Na outra, uma dupla, participante de uma seita religiosa, tenta encontrar uma jovem predestinada, que teria o poder de ressuscitar os mortos. Há aqui um excesso desnecessário do ponto de vista da narrativa do uso dos corpos femininos, em especial na cena de um estupro, na qual um corpo inconsciente é retratado de forma bela e lânguida, enquanto o abusador o admira após sedá-lo.

Com os ótimos "A Favorita", de 2018, e "Pobres Criaturas", do ano passado, longas mais complexos e exuberantes em termos de cenário, figurino e cinematografia, Lanthimos furou a bolha do cinema independente, e se tornou um nome popular. Em ambos, o cineasta forma uma bela dupla com Emma Stone, que levou um Oscar pela atuação no longa anterior.

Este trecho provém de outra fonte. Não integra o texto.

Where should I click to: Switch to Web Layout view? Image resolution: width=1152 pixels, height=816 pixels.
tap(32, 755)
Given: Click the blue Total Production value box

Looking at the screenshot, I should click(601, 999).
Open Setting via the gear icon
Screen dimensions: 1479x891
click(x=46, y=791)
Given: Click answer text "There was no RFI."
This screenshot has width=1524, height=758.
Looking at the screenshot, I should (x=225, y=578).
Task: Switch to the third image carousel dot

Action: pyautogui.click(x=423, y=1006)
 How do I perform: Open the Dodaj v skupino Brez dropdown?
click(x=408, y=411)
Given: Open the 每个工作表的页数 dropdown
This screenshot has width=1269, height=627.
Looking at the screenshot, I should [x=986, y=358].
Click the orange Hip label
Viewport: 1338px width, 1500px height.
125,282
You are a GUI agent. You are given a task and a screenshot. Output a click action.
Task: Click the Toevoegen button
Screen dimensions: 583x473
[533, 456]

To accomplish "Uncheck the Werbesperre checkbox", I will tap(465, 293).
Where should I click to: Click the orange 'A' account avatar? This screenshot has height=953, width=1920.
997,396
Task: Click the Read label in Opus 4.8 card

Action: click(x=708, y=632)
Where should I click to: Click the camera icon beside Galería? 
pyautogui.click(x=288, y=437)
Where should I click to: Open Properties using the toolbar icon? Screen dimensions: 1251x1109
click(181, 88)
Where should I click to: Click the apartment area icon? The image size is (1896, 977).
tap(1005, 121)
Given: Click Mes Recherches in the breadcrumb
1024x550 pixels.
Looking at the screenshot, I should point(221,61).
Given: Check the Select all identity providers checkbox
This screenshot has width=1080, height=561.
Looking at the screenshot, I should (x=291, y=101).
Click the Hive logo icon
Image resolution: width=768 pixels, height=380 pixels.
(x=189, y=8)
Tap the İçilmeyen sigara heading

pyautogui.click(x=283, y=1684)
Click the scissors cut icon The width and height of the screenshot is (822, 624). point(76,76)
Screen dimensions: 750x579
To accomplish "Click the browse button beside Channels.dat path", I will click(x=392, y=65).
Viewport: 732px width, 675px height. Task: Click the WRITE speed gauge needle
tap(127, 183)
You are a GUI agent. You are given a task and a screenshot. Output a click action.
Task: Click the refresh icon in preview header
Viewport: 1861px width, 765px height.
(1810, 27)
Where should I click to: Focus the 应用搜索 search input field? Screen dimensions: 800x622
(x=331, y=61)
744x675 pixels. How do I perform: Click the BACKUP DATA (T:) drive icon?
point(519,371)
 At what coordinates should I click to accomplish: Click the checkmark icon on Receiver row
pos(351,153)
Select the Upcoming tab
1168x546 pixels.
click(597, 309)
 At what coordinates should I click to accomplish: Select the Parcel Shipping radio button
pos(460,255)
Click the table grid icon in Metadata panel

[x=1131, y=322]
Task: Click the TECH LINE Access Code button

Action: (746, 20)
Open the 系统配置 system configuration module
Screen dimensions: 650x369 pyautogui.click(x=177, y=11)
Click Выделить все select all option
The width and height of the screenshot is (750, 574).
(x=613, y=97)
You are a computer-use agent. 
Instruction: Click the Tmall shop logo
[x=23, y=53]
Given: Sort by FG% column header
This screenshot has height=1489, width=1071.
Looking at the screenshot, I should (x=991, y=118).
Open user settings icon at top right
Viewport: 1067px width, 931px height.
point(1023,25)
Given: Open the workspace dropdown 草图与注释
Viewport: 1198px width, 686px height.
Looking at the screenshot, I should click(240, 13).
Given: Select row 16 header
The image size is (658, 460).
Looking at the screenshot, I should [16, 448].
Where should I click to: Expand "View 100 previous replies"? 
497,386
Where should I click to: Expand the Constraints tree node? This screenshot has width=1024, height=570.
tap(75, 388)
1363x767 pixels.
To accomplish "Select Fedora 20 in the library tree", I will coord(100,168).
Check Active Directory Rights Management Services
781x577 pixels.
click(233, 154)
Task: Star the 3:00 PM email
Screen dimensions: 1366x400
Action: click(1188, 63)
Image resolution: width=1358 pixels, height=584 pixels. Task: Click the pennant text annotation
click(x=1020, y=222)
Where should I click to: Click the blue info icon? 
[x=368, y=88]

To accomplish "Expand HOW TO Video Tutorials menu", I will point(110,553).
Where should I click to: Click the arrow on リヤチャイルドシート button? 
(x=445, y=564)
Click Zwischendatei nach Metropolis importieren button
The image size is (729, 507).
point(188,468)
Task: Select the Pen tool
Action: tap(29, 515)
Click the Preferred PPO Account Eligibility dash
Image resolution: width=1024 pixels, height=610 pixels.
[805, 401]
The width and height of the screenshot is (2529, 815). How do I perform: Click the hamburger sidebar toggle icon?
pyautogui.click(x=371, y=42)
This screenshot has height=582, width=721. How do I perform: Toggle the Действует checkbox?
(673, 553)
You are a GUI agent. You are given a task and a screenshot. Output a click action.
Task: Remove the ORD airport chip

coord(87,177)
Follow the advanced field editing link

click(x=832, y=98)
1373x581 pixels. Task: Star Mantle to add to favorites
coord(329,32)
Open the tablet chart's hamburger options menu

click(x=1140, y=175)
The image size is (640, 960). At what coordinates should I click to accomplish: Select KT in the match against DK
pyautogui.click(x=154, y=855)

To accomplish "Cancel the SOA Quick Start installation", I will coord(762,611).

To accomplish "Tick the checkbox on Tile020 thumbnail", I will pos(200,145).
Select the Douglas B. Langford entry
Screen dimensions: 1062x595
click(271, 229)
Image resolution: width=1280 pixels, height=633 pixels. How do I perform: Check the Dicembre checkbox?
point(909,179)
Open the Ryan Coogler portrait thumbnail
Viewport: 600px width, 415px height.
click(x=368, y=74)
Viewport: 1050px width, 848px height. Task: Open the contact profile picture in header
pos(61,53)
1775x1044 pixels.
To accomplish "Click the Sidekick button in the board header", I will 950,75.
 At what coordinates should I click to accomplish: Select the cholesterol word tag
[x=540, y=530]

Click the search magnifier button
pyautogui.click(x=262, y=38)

Agora, em "Tipos de Gentileza", ele retorna ao absurdo mais prosaico, digamos assim, de filmes muito interessantes que pavimentaram seu caminho, como "Dente Canino" (2009), "O Lagosta" (2015) e mesmo "O Sacrifício do Cervo Sagrado" (2017), quando algo da mitologia grega, com sua opacidade instigante, aparecia atualizada à luz dos nossos dias. Esse retorno seria bem-vindo, mas tem mais ar de promessa não realizada.

Há cenas gratuitas que deveriam ser engraçadas —isoladas, talvez sejam—, mas entram quando já estamos exaustos na poltrona do cinema, como a dança de Emma Stone em uma das cenas finais, que funciona melhor no trailer do que no filme.

O longa tem quase três horas de duração, o que em si não seria um problema, mas "Tipos de Gentileza" faz sentir o tempo escorrer devagar da segunda metade para o final, enquanto há outras cenas genuinamente cativantes, em especial as protagonizadas por Dafoe, que está magnânimo —sempre que entra em cena é como se acendesse uma luz.

Se o filme acerta em algo do começo ao fim é na escolha e na direção de atores: o cineasta consegue explorar facetas diversas de cada um deles como o grande maestro que é. Não deixa de ser um filme corajoso, mas também talvez mais ambicioso do que Lanthimos tenha conseguido nos entregar. Ainda assim, quero assistir tudo que ele vier a fazer.